*WORK TASK*: Restate the listing exactly and in full.

*RECORDS*:
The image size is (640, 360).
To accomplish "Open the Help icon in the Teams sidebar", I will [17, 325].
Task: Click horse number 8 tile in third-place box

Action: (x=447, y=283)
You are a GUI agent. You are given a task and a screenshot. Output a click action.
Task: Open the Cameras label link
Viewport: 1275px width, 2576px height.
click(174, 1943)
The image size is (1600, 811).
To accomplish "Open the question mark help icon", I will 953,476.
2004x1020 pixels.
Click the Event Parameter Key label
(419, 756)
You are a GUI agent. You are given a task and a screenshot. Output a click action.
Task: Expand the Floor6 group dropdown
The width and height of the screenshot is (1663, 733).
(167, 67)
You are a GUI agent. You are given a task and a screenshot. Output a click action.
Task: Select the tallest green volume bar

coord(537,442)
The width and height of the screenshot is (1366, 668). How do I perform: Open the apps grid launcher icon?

*EXERCISE RESULT*:
The image size is (640, 360).
To accomplish "Open the Help icon in the Teams sidebar", I will [17, 325].
Task: Click horse number 8 tile in third-place box

Action: (x=447, y=283)
You are a GUI agent. You are given a task and a screenshot. Output a click action.
Task: Open the Cameras label link
Viewport: 1275px width, 2576px height.
click(174, 1943)
The image size is (1600, 811).
To accomplish "Open the question mark help icon", I will 953,476.
2004x1020 pixels.
Click the Event Parameter Key label
(419, 756)
You are a GUI agent. You are given a task and a screenshot. Output a click action.
Task: Expand the Floor6 group dropdown
The width and height of the screenshot is (1663, 733).
(167, 67)
You are a GUI agent. You are given a task and a screenshot. Output a click action.
Task: Select the tallest green volume bar

coord(537,442)
The width and height of the screenshot is (1366, 668). How do I perform: Open the apps grid launcher icon?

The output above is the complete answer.